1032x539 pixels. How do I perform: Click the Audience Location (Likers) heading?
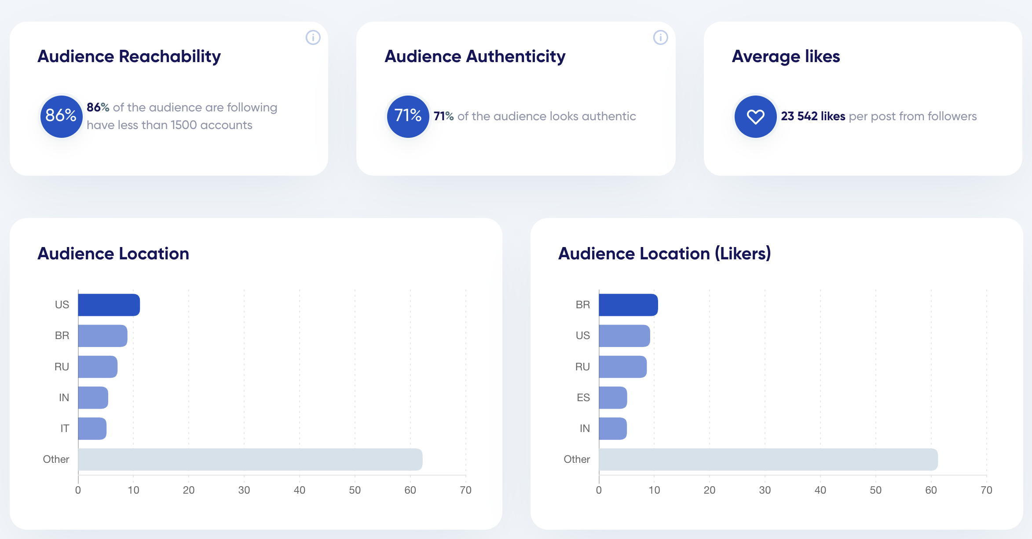(x=664, y=254)
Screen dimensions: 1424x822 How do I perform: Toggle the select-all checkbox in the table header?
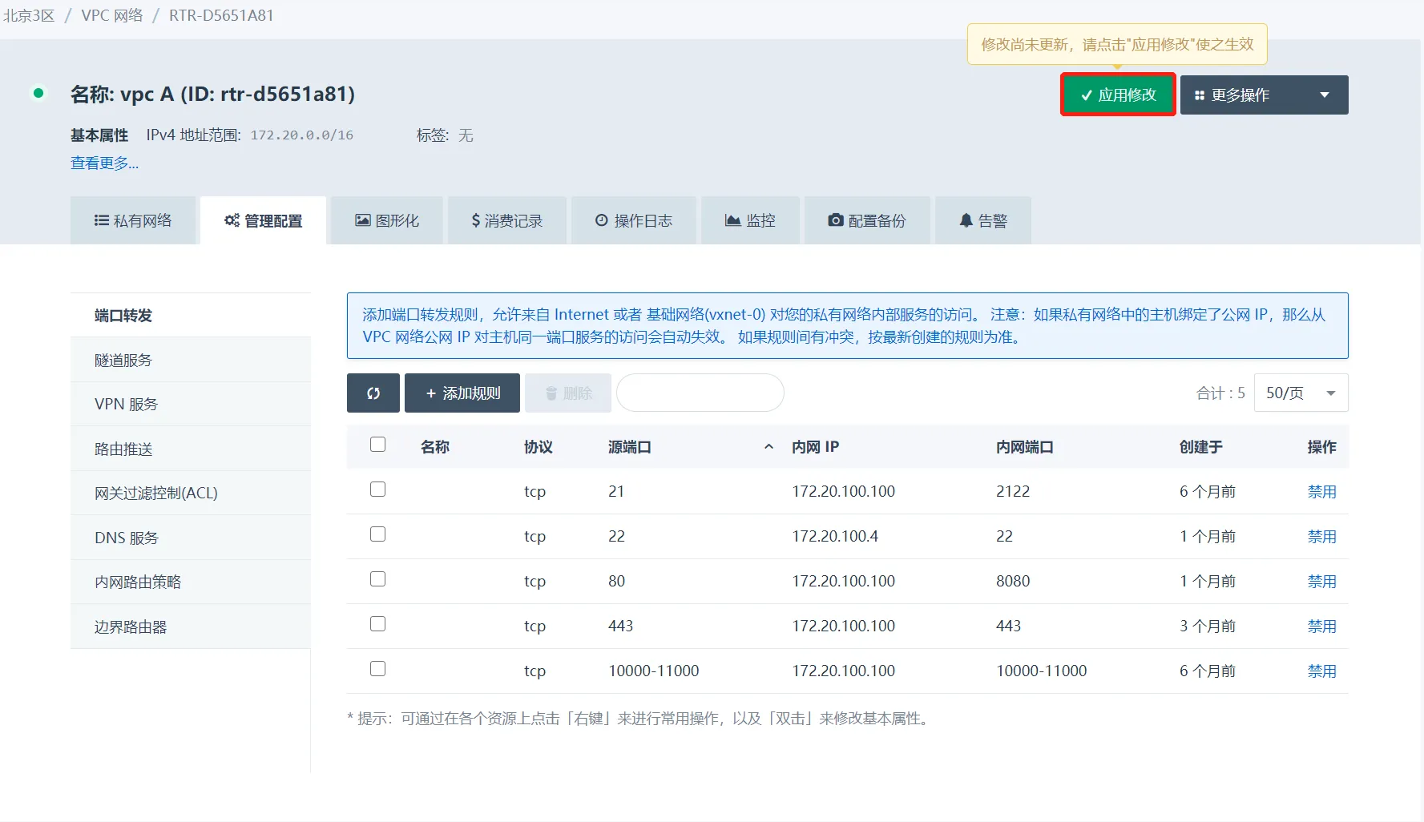coord(377,444)
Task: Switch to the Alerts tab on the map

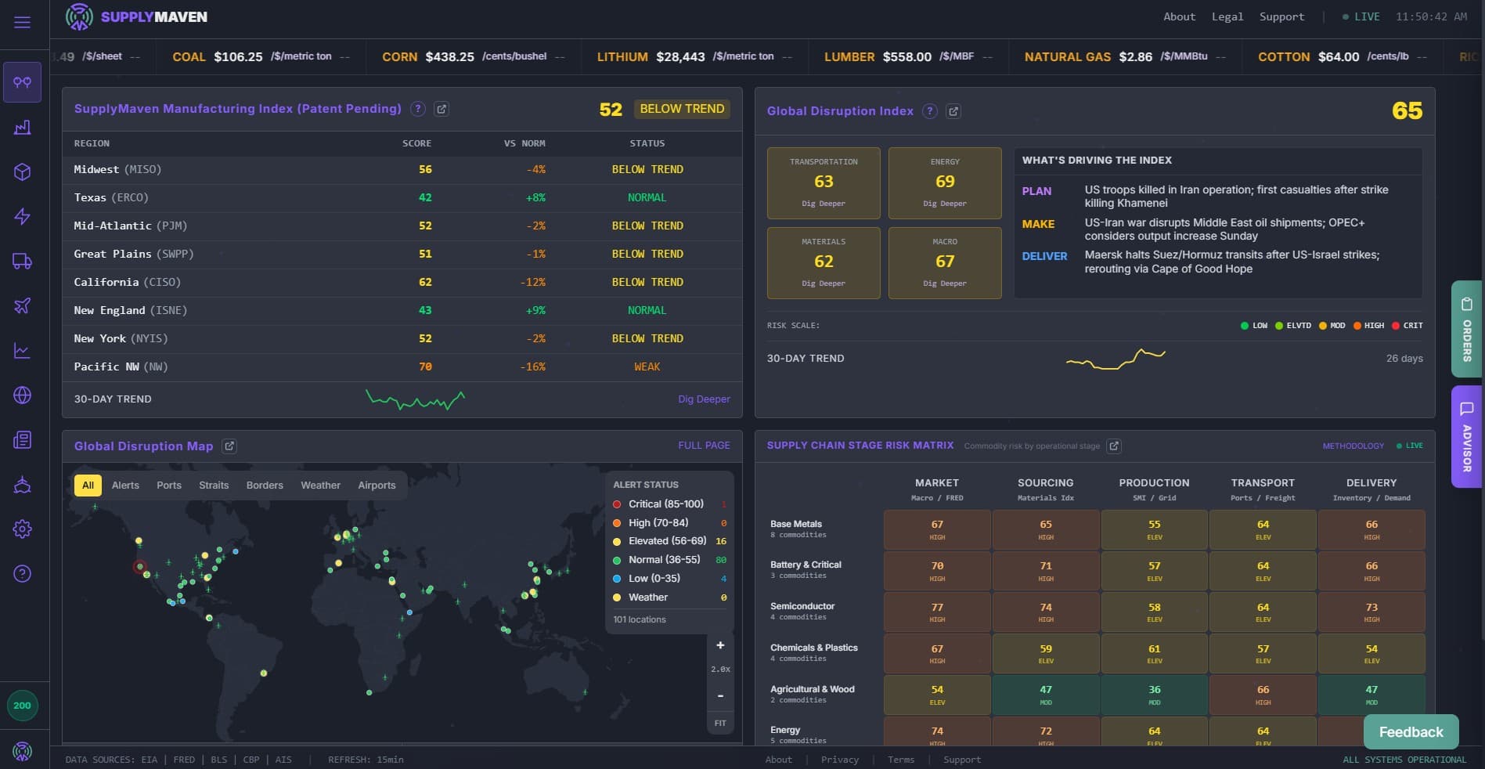Action: [x=125, y=486]
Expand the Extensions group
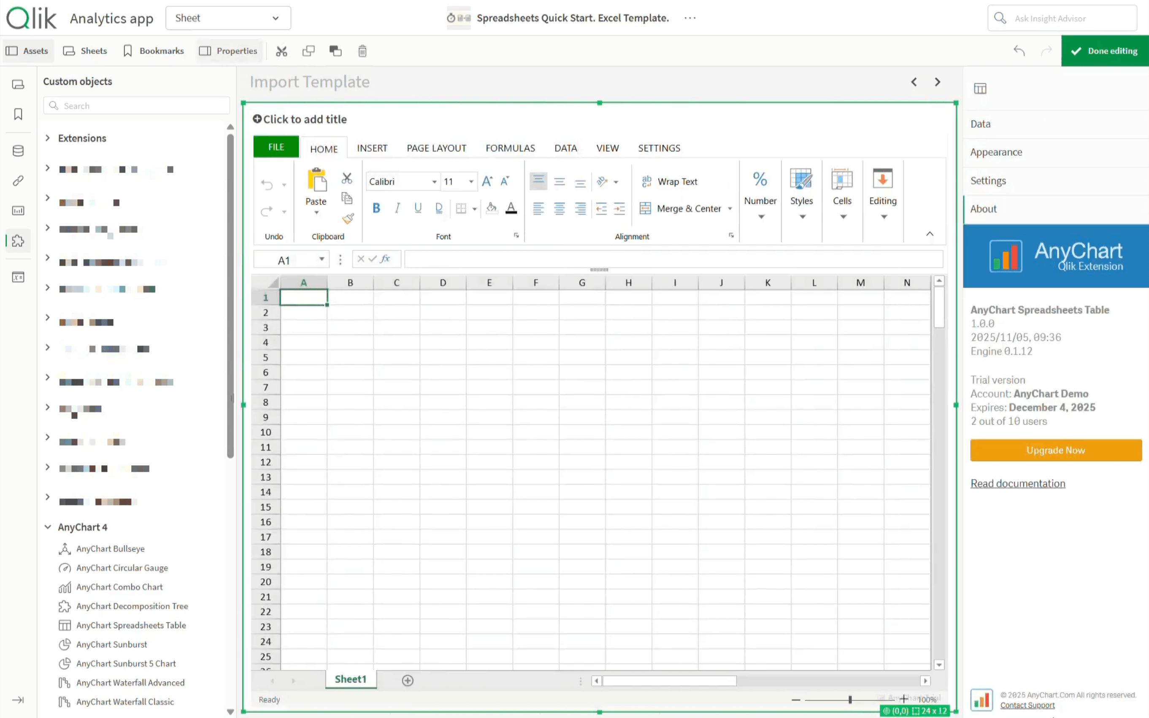Viewport: 1149px width, 718px height. tap(47, 138)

----------------------------------------

*Problem to work on*:
Transcribe the listing exactly, skipping pictures.

*Answer to this exercise*:
1032x539 pixels. How do I perform: Click the Audience Location (Likers) heading?
(x=664, y=254)
Screen dimensions: 1424x822 How do I perform: Toggle the select-all checkbox in the table header?
coord(377,444)
Task: Switch to the Alerts tab on the map

Action: [x=125, y=486]
Expand the Extensions group
Viewport: 1149px width, 718px height. tap(47, 138)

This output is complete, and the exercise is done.